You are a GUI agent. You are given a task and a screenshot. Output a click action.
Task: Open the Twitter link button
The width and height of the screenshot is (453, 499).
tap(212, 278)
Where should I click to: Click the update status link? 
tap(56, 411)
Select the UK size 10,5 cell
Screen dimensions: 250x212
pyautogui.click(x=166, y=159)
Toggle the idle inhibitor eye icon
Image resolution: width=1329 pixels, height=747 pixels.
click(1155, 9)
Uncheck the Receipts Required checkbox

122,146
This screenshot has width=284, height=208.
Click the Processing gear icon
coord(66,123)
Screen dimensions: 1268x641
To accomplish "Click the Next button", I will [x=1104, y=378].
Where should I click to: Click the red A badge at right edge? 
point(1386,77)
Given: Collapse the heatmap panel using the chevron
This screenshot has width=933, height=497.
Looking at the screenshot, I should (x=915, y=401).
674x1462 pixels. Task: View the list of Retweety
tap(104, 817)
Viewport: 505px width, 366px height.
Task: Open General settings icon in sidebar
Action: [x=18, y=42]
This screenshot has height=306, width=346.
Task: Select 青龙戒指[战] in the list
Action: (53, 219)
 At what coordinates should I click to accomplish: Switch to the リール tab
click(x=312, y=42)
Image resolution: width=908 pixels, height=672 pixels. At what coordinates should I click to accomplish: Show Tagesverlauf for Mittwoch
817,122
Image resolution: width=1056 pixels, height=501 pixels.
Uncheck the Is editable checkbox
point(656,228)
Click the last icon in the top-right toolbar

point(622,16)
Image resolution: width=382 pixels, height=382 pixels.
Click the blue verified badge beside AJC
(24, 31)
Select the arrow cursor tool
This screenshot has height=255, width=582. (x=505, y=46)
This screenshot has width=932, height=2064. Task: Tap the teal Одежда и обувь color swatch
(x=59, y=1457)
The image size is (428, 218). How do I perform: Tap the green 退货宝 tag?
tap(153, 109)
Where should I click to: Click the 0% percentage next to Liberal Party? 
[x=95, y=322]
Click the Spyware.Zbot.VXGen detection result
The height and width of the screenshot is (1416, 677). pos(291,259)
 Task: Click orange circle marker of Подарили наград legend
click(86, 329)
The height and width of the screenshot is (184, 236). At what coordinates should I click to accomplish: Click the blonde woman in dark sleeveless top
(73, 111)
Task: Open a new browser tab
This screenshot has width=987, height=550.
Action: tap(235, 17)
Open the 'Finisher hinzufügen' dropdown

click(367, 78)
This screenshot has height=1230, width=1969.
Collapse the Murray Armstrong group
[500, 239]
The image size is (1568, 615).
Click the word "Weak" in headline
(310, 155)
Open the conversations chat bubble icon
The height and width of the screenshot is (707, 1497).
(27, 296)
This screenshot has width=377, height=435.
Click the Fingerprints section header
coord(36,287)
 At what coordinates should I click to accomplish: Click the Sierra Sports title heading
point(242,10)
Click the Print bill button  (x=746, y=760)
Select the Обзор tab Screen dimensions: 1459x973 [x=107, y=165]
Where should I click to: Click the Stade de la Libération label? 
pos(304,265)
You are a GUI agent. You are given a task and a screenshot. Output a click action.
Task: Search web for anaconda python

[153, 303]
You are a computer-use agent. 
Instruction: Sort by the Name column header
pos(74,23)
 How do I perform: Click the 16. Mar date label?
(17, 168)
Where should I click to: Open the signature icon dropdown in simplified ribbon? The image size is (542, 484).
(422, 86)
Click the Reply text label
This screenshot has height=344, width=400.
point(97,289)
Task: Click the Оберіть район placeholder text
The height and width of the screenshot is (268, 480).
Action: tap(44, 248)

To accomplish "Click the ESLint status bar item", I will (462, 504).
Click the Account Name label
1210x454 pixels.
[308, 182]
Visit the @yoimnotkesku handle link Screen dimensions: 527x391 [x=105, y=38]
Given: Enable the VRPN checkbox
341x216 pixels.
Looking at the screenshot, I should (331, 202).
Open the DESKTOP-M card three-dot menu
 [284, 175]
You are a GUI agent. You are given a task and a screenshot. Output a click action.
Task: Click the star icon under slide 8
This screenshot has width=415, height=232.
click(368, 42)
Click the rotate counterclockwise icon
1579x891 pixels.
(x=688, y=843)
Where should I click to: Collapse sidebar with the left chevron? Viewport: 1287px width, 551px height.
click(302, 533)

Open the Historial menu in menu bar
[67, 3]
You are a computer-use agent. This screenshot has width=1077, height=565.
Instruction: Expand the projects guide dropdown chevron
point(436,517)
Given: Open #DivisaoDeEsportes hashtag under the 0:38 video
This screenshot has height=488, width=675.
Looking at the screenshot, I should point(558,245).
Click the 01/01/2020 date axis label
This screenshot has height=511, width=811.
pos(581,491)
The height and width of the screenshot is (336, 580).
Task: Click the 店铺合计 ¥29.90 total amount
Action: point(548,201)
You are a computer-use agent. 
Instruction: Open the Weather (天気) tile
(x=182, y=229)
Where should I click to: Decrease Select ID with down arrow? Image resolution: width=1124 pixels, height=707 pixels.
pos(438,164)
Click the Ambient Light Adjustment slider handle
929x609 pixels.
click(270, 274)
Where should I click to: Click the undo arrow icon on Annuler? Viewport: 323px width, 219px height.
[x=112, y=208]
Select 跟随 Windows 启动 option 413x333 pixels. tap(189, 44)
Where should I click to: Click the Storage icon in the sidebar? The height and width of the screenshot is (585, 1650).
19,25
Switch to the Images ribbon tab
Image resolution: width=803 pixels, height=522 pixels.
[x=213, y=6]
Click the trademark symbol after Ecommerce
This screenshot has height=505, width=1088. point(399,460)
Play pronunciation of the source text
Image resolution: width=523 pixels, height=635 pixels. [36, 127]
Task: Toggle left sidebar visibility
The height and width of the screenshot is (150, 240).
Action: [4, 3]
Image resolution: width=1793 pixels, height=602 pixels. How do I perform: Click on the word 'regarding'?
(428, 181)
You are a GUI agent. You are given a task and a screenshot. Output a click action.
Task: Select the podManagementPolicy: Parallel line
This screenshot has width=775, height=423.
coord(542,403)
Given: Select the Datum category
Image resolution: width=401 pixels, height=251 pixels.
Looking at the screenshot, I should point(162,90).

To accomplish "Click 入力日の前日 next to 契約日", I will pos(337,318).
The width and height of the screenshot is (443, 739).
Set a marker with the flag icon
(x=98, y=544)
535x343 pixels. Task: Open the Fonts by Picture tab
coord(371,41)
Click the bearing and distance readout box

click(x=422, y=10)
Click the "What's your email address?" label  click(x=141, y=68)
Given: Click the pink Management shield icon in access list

- - -

Aim of the exercise: Rewrite the listing above, substituting "Labour Party" for "Liberal Party" and leaving every other line unchanged.

Answer to the task:
You are a GUI agent. You are given a task and a screenshot. Output a click action.
Task: Open the Twitter link button
The width and height of the screenshot is (453, 499).
tap(212, 278)
Where should I click to: Click the update status link? 
tap(56, 411)
Select the UK size 10,5 cell
Screen dimensions: 250x212
pyautogui.click(x=166, y=159)
Toggle the idle inhibitor eye icon
Image resolution: width=1329 pixels, height=747 pixels.
click(1155, 9)
Uncheck the Receipts Required checkbox

122,146
This screenshot has width=284, height=208.
Click the Processing gear icon
coord(66,123)
Screen dimensions: 1268x641
To accomplish "Click the Next button", I will [x=1104, y=378].
Where should I click to: Click the red A badge at right edge? 
point(1386,77)
Given: Collapse the heatmap panel using the chevron
This screenshot has width=933, height=497.
Looking at the screenshot, I should (x=915, y=401).
674x1462 pixels. Task: View the list of Retweety
tap(104, 817)
Viewport: 505px width, 366px height.
Task: Open General settings icon in sidebar
Action: [x=18, y=42]
This screenshot has height=306, width=346.
Task: Select 青龙戒指[战] in the list
Action: (53, 219)
 At what coordinates should I click to accomplish: Switch to the リール tab
click(x=312, y=42)
Image resolution: width=908 pixels, height=672 pixels. At what coordinates should I click to accomplish: Show Tagesverlauf for Mittwoch
817,122
Image resolution: width=1056 pixels, height=501 pixels.
Uncheck the Is editable checkbox
point(656,228)
Click the last icon in the top-right toolbar

point(622,16)
Image resolution: width=382 pixels, height=382 pixels.
Click the blue verified badge beside AJC
(24, 31)
Select the arrow cursor tool
This screenshot has height=255, width=582. (x=505, y=46)
This screenshot has width=932, height=2064. Task: Tap the teal Одежда и обувь color swatch
(x=59, y=1457)
The image size is (428, 218). How do I perform: Tap the green 退货宝 tag?
tap(153, 109)
Where should I click to: Click the 0% percentage next to Labour Party? 
[x=95, y=322]
Click the Spyware.Zbot.VXGen detection result
The height and width of the screenshot is (1416, 677). pos(291,259)
 Task: Click orange circle marker of Подарили наград legend
click(86, 329)
The height and width of the screenshot is (184, 236). At what coordinates should I click to accomplish: Click the blonde woman in dark sleeveless top
(73, 111)
Task: Open a new browser tab
This screenshot has width=987, height=550.
Action: tap(235, 17)
Open the 'Finisher hinzufügen' dropdown

click(367, 78)
This screenshot has height=1230, width=1969.
Collapse the Murray Armstrong group
[500, 239]
The image size is (1568, 615).
Click the word "Weak" in headline
(310, 155)
Open the conversations chat bubble icon
The height and width of the screenshot is (707, 1497).
(27, 296)
This screenshot has width=377, height=435.
Click the Fingerprints section header
coord(36,287)
 At what coordinates should I click to accomplish: Click the Sierra Sports title heading
point(242,10)
Click the Print bill button  (x=746, y=760)
Select the Обзор tab Screen dimensions: 1459x973 [x=107, y=165]
Where should I click to: Click the Stade de la Libération label? 
pos(304,265)
You are a GUI agent. You are given a task and a screenshot. Output a click action.
Task: Search web for anaconda python

[153, 303]
You are a computer-use agent. 
Instruction: Sort by the Name column header
pos(74,23)
 How do I perform: Click the 16. Mar date label?
(17, 168)
Where should I click to: Open the signature icon dropdown in simplified ribbon? The image size is (542, 484).
(422, 86)
Click the Reply text label
This screenshot has height=344, width=400.
point(97,289)
Task: Click the Оберіть район placeholder text
The height and width of the screenshot is (268, 480).
Action: tap(44, 248)

To accomplish "Click the ESLint status bar item", I will (462, 504).
Click the Account Name label
1210x454 pixels.
[308, 182]
Visit the @yoimnotkesku handle link Screen dimensions: 527x391 [x=105, y=38]
Given: Enable the VRPN checkbox
341x216 pixels.
Looking at the screenshot, I should (331, 202).
Open the DESKTOP-M card three-dot menu
 [284, 175]
You are a GUI agent. You are given a task and a screenshot. Output a click action.
Task: Click the star icon under slide 8
This screenshot has width=415, height=232.
click(368, 42)
Click the rotate counterclockwise icon
1579x891 pixels.
(x=688, y=843)
Where should I click to: Collapse sidebar with the left chevron? Viewport: 1287px width, 551px height.
click(302, 533)

Open the Historial menu in menu bar
[67, 3]
You are a computer-use agent. This screenshot has width=1077, height=565.
Instruction: Expand the projects guide dropdown chevron
point(436,517)
Given: Open #DivisaoDeEsportes hashtag under the 0:38 video
This screenshot has height=488, width=675.
Looking at the screenshot, I should point(558,245).
Click the 01/01/2020 date axis label
This screenshot has height=511, width=811.
pos(581,491)
The height and width of the screenshot is (336, 580).
Task: Click the 店铺合计 ¥29.90 total amount
Action: point(548,201)
You are a computer-use agent. 
Instruction: Open the Weather (天気) tile
(x=182, y=229)
Where should I click to: Decrease Select ID with down arrow? Image resolution: width=1124 pixels, height=707 pixels.
pos(438,164)
Click the Ambient Light Adjustment slider handle
929x609 pixels.
click(270, 274)
Where should I click to: Click the undo arrow icon on Annuler? Viewport: 323px width, 219px height.
[x=112, y=208]
Select 跟随 Windows 启动 option 413x333 pixels. tap(189, 44)
Where should I click to: Click the Storage icon in the sidebar? The height and width of the screenshot is (585, 1650).
19,25
Switch to the Images ribbon tab
Image resolution: width=803 pixels, height=522 pixels.
[x=213, y=6]
Click the trademark symbol after Ecommerce
This screenshot has height=505, width=1088. point(399,460)
Play pronunciation of the source text
Image resolution: width=523 pixels, height=635 pixels. [36, 127]
Task: Toggle left sidebar visibility
The height and width of the screenshot is (150, 240).
Action: [4, 3]
Image resolution: width=1793 pixels, height=602 pixels. How do I perform: Click on the word 'regarding'?
(428, 181)
You are a GUI agent. You are given a task and a screenshot. Output a click action.
Task: Select the podManagementPolicy: Parallel line
This screenshot has width=775, height=423.
coord(542,403)
Given: Select the Datum category
Image resolution: width=401 pixels, height=251 pixels.
Looking at the screenshot, I should point(162,90).

To accomplish "Click 入力日の前日 next to 契約日", I will pos(337,318).
The width and height of the screenshot is (443, 739).
Set a marker with the flag icon
(x=98, y=544)
535x343 pixels. Task: Open the Fonts by Picture tab
coord(371,41)
Click the bearing and distance readout box

click(x=422, y=10)
Click the "What's your email address?" label  click(x=141, y=68)
Given: Click the pink Management shield icon in access list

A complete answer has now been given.